Project

General

Profile

Bug #1595

Error Reconstructing MICE Data

Added by Nugent, John over 7 years ago. Updated about 7 years ago.

Status:
Closed
Priority:
High
Category:
Data Structure
Target version:
-
Start date:
03 December 2014
Due date:
% Done:

100%

Estimated time:
Workflow:
New Issue

Description

Using MAUS 0.9.1 I attempt to reconstruct MICE data and MAUS returns the following error for some events.

Traceback (most recent call last):
File "/data/neutrino05/jnugent/develG4beamline/src/common_py/ErrorHandler.py", line 159, in HandleCppException
raise CppError(error_message)
ErrorHandler.CppError: In branch recon_events
In branch part_event_number
Missing required branch part_event_number converting json->cpp at ValueItem::_SetCppChild

I am using the script analyze_data_offline.py with the standard MAUS data card and running over data from run 3407.


Files

maus_output.root (1.7 MB) maus_output.root ROOT file, 50 events from 3407.009 Rajaram, Durga, 11 December 2014 03:10
kl_cell_3407_009_x50.png (11.6 KB) kl_cell_3407_009_x50.png KL Cell hits plot, 50 events from 3407.009 Rajaram, Durga, 11 December 2014 03:10
3407_009_log.txt (8.95 KB) 3407_009_log.txt Log file from running on 50 events from 3407.009 Rajaram, Durga, 11 December 2014 03:10
json_3407_009_1.txt (9.38 MB) json_3407_009_1.txt run 3407.009, physics event 1, showing KL data problem Rajaram, Durga, 12 December 2014 01:17
#1

Updated by Karadzhov, Yordan over 7 years ago

  • Category changed from RealData to Data Structure
  • Assignee changed from Nugent, John to Rajaram, Durga
  • Priority changed from Normal to High

I don't understand this error message.

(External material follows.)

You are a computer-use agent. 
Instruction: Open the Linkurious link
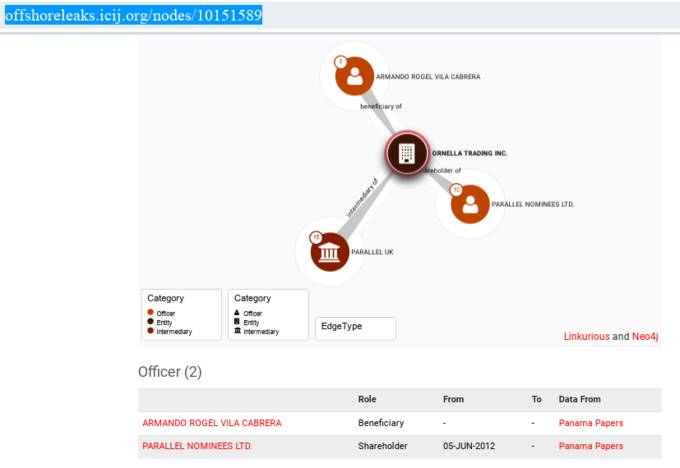586,337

I tried turning OFF all the maps and the output and running only with the input, but I still see this error. I also looked in the DAQ data of the spills in which this error appears and I can't see anything unusual.

There is also a second problem which is even more serious. When try to runing over all the data files of this run (run 3407 has 30 data files) I found that the reconstructions is progressing until event 4421. Then something is happening and the process stops without even giving an error message. This is happening somewhere in the middle of file 03407.025. But then when I tried processing this particular file, everything was OK and the whole file was processed.

#2

Updated by Rajaram, Durga over 7 years ago

Looking into it....so far have run through 001 without any errors.
John or Yordan -- can you add the run log (if you have it) to the issue tracker? Or point me to the subrun file which threw the error?

#3

Updated by Karadzhov, Yordan over 7 years ago

Correction of my previous post, considering the first problem (the error message).
With all the maps OFF, the problem is gone. Actually, it looks like the problem is a conflict between the 2 KL maps and MapCppEMRPlaneHits. If I change the order of appending the maps to MapPyGroup and put the EMR map before the 2 KL maps, then everything is OK.

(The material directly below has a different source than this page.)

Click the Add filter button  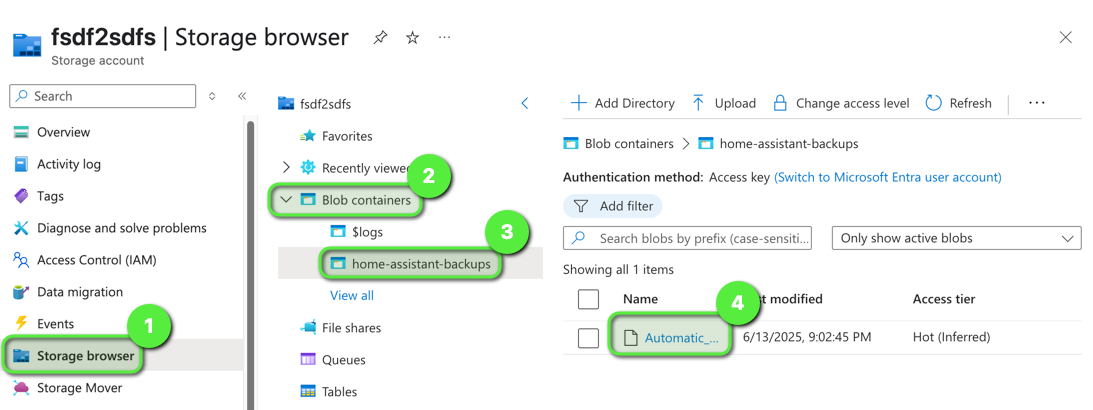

BTW the first file that gives this problem is 03407.009

#4

Updated by Dobbs, Adam over 7 years ago

Thanks for your efforts all, it would be great if we can resolve this as quickly as possible as I'm told it is holding up the pion paper, and we will need to get the fix in to a release before it can be used for a publication.

#5

Updated by Nugent, John over 7 years ago

Hi Durga,

I don't have a log from running but I notice this error on every file I try to run over.

Yordan, I applied the fix you suggested by running without the EMR mapper and over each individual sub file of the dataset however I still see the same error with run 3407. I have now also run over 3506 and see a third error:

Traceback (most recent call last):
File "/data/neutrino05/jnugent/develG4beamline/src/common_py/ErrorHandler.py", line 159, in HandleCppException
raise CppError(error_message)
ErrorHandler.CppError: Failed to read next event at InputCppDAQData::_emit_cpp()

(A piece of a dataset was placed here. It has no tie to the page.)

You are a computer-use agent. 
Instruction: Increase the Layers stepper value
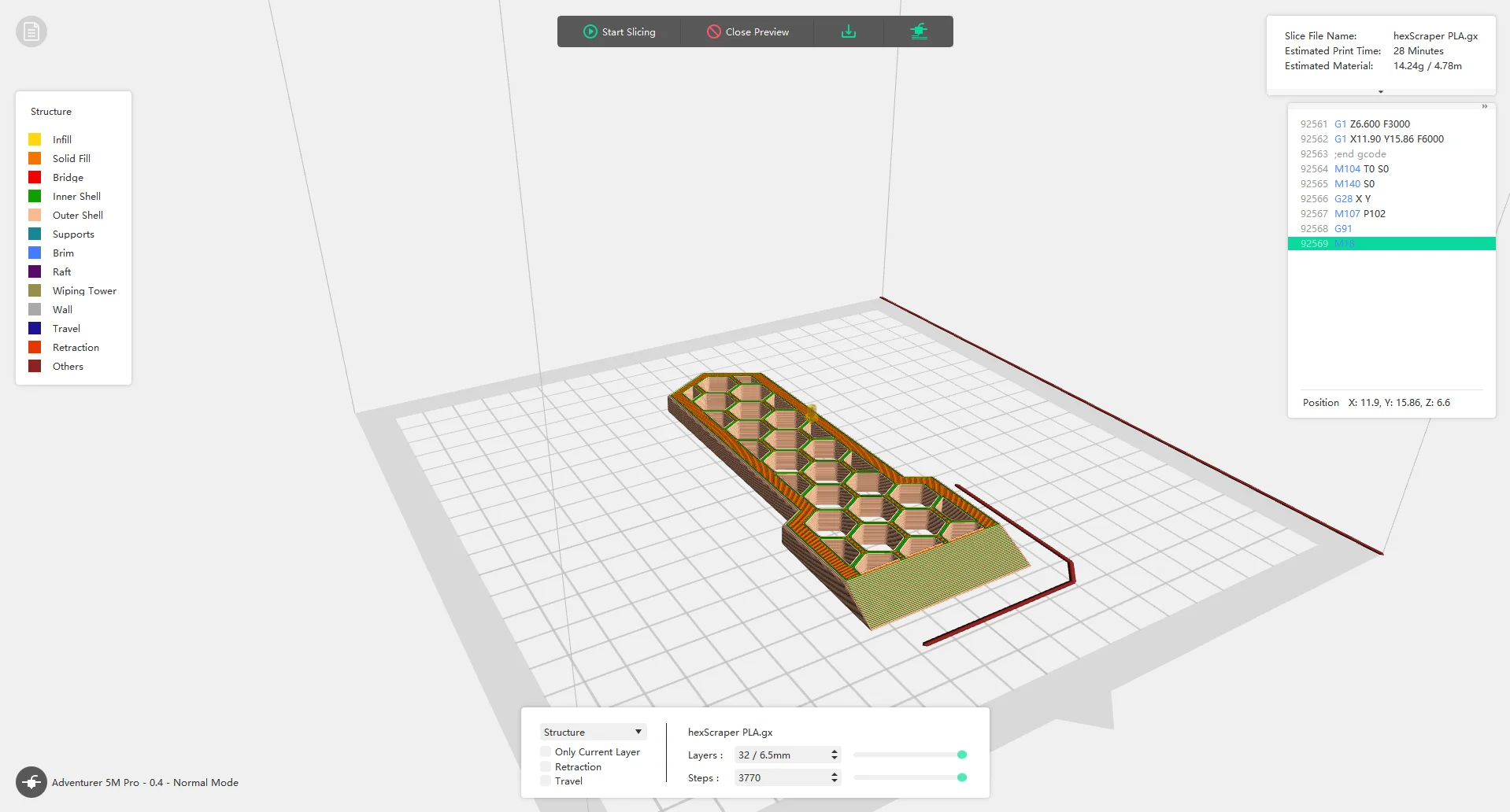coord(835,751)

Is this an error? or is this the normal way for the job to exit at the end of the input file?

Cheers,
John

#6

Updated by Rajaram, Durga over 7 years ago

Nugent, John wrote:

Hi Durga,

I don't have a log from running but I notice this error on every file I try to run over.

  • I see the error from some subfiles, not all. 3407.000 and 3407.001 do not give me any errors
    Tried with both fresh pull off the trunk, and with frozen MAUS-v0.9.1
  • I do see the error with 3407.009 as Yordan pointed out.

Yordan, I applied the fix you suggested by running without the EMR mapper and over each individual sub file of the dataset however I still see the same error with run 3407.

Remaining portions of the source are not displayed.